Only the lines from the one containing "Click the 第1.法令や規律等の遵守 heading" through the one containing "Task: Open the Quantité quantity dropdown" should be printed, exactly as they appear below, with both ends included.

* **DATA FOR THE TASK**
========================================================================

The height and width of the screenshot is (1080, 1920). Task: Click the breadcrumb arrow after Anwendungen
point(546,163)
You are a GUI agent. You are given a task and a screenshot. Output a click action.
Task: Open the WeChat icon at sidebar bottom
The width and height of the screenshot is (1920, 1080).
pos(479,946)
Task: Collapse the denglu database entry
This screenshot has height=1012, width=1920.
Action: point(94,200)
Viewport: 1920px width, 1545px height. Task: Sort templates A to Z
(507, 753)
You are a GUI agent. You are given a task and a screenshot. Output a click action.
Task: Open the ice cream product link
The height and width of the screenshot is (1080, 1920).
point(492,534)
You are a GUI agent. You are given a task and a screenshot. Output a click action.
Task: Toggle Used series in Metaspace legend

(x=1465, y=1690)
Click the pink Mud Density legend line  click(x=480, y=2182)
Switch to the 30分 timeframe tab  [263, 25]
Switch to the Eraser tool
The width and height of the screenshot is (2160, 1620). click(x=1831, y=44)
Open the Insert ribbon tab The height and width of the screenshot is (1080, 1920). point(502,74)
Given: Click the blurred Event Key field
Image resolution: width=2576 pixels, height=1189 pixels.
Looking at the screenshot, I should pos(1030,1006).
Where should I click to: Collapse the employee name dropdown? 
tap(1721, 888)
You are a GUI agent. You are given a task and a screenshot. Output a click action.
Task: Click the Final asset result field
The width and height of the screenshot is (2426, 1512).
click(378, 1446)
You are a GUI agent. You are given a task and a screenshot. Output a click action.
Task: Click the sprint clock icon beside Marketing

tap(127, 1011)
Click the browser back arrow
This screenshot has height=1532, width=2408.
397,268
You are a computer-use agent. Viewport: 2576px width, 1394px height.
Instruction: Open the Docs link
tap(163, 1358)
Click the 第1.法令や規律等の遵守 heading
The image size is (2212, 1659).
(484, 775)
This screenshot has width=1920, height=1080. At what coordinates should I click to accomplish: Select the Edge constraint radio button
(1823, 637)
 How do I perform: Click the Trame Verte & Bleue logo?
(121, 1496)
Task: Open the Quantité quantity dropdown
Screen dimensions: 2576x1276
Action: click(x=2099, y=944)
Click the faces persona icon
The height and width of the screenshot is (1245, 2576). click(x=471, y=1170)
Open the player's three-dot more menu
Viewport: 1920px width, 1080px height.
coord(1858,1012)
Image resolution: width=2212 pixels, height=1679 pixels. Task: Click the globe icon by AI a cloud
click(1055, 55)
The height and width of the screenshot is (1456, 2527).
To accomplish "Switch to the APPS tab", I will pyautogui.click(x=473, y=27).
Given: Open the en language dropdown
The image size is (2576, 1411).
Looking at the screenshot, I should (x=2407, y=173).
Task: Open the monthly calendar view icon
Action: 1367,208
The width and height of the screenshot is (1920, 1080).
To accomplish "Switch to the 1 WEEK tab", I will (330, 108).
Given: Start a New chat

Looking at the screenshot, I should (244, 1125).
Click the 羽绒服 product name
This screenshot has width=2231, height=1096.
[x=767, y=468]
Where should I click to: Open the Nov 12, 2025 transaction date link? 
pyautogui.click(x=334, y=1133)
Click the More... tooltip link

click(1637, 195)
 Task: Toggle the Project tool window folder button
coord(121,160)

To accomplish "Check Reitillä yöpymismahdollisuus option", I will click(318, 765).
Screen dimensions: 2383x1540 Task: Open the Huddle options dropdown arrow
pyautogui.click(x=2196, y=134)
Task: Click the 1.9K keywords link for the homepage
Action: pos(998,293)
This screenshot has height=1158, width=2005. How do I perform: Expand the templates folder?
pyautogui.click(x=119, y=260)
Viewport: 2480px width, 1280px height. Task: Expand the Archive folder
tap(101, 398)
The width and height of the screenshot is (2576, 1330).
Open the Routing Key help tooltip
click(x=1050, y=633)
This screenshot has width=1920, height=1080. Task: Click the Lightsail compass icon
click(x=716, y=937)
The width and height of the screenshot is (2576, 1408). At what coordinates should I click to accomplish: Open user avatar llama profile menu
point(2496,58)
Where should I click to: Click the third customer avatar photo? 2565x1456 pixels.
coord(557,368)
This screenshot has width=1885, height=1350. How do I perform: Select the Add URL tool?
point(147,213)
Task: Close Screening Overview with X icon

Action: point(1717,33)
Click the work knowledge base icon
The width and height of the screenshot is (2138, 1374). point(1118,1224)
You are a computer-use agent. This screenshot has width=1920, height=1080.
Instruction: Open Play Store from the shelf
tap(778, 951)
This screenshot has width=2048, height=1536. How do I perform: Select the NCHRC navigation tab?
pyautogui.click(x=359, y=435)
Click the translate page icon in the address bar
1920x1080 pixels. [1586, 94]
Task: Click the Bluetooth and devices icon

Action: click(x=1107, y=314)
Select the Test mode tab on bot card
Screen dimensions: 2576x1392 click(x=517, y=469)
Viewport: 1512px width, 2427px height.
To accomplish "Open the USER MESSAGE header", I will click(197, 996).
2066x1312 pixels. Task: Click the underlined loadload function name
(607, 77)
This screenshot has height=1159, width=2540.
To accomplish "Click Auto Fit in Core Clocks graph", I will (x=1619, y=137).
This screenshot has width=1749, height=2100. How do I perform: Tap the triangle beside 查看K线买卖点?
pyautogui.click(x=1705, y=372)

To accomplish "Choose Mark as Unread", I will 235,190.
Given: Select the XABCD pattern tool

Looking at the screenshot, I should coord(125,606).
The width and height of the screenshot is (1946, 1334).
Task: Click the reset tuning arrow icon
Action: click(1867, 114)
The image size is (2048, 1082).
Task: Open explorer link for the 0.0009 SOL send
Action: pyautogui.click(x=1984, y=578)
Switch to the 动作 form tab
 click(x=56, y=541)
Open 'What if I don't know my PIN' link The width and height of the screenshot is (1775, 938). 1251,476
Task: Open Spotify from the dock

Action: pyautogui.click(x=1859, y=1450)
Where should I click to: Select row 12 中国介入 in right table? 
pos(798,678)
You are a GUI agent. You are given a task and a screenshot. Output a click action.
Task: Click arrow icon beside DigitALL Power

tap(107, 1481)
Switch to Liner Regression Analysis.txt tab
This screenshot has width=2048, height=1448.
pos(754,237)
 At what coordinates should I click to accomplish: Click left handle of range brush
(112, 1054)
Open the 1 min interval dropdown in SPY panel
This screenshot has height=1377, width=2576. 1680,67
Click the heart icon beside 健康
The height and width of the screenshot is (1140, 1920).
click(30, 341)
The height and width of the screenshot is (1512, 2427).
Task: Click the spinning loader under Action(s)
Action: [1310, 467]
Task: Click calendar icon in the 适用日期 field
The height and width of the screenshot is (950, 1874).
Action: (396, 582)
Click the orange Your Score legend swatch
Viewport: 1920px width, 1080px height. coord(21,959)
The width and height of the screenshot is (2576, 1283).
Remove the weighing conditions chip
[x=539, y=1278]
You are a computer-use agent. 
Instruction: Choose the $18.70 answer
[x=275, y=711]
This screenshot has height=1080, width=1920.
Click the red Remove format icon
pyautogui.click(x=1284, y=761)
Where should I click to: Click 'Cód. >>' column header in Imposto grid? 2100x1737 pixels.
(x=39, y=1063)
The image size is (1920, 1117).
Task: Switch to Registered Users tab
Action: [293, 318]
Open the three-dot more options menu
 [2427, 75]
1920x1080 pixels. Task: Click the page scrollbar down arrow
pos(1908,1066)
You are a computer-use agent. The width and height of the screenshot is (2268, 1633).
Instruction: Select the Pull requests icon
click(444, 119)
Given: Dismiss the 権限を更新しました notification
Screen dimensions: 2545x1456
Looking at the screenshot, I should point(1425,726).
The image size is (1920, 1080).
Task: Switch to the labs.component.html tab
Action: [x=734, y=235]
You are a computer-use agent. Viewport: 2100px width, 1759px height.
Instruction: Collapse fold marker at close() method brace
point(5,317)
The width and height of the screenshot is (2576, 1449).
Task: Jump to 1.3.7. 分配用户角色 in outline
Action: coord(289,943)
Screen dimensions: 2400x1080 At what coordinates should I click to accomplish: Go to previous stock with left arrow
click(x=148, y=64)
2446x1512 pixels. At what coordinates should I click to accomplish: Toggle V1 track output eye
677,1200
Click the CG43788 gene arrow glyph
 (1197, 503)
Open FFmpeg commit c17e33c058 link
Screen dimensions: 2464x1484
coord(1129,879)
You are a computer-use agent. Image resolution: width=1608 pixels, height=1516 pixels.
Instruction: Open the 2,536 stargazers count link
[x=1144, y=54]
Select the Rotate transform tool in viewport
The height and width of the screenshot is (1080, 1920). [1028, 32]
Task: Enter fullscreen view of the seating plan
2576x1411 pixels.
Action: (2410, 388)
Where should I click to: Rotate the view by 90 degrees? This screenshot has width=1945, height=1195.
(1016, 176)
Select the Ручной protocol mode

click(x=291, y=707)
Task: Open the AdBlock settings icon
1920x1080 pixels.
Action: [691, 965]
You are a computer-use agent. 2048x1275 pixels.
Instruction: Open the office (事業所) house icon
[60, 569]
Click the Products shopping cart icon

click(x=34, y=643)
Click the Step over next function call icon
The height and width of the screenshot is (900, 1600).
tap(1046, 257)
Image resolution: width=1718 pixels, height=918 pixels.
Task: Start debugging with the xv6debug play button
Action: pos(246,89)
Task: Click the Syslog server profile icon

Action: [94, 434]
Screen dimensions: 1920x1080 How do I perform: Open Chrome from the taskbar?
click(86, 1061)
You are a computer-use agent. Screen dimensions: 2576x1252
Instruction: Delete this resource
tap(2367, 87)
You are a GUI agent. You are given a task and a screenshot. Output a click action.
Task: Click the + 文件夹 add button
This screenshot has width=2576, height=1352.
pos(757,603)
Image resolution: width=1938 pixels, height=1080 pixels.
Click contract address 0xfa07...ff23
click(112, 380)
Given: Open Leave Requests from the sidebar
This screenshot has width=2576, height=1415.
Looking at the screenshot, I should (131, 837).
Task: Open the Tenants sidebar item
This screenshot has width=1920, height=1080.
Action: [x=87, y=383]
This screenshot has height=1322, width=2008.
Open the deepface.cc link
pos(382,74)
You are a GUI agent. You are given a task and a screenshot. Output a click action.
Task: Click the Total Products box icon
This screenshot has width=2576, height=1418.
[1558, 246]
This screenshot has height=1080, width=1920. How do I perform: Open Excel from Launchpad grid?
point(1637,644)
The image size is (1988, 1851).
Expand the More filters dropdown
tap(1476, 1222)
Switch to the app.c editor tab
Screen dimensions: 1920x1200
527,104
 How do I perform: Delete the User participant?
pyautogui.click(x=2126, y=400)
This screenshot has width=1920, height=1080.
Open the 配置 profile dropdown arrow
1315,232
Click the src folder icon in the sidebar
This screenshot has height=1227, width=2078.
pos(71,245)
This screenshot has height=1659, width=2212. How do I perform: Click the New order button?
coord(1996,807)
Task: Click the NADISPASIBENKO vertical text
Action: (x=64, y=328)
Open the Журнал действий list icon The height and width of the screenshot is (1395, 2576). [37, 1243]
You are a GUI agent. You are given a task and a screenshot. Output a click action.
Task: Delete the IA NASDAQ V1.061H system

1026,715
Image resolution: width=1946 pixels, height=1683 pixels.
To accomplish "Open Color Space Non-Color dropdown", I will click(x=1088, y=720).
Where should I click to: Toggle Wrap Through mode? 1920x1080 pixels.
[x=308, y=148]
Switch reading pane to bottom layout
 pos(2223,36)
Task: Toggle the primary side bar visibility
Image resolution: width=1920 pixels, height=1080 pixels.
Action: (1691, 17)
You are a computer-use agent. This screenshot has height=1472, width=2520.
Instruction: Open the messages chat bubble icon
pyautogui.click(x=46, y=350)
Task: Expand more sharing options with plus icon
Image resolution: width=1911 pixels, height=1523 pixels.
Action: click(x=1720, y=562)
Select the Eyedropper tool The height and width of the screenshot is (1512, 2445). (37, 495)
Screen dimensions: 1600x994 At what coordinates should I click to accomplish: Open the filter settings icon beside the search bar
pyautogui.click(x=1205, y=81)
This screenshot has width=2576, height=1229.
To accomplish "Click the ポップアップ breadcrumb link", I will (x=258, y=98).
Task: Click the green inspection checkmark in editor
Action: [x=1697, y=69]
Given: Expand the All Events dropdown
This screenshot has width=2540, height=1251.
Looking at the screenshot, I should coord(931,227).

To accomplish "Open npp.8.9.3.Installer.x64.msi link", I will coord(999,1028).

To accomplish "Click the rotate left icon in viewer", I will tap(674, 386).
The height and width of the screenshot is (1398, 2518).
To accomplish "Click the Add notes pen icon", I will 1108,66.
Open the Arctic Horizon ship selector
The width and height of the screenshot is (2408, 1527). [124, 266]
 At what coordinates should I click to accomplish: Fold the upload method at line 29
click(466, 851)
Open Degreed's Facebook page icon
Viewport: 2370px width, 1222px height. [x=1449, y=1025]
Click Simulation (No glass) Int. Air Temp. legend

========================================================================

* **THE ANSWER**
Click the 第1.法令や規律等の遵守 heading
The image size is (2212, 1659).
(484, 775)
This screenshot has width=1920, height=1080. At what coordinates should I click to accomplish: Select the Edge constraint radio button
(1823, 637)
 How do I perform: Click the Trame Verte & Bleue logo?
(121, 1496)
Task: Open the Quantité quantity dropdown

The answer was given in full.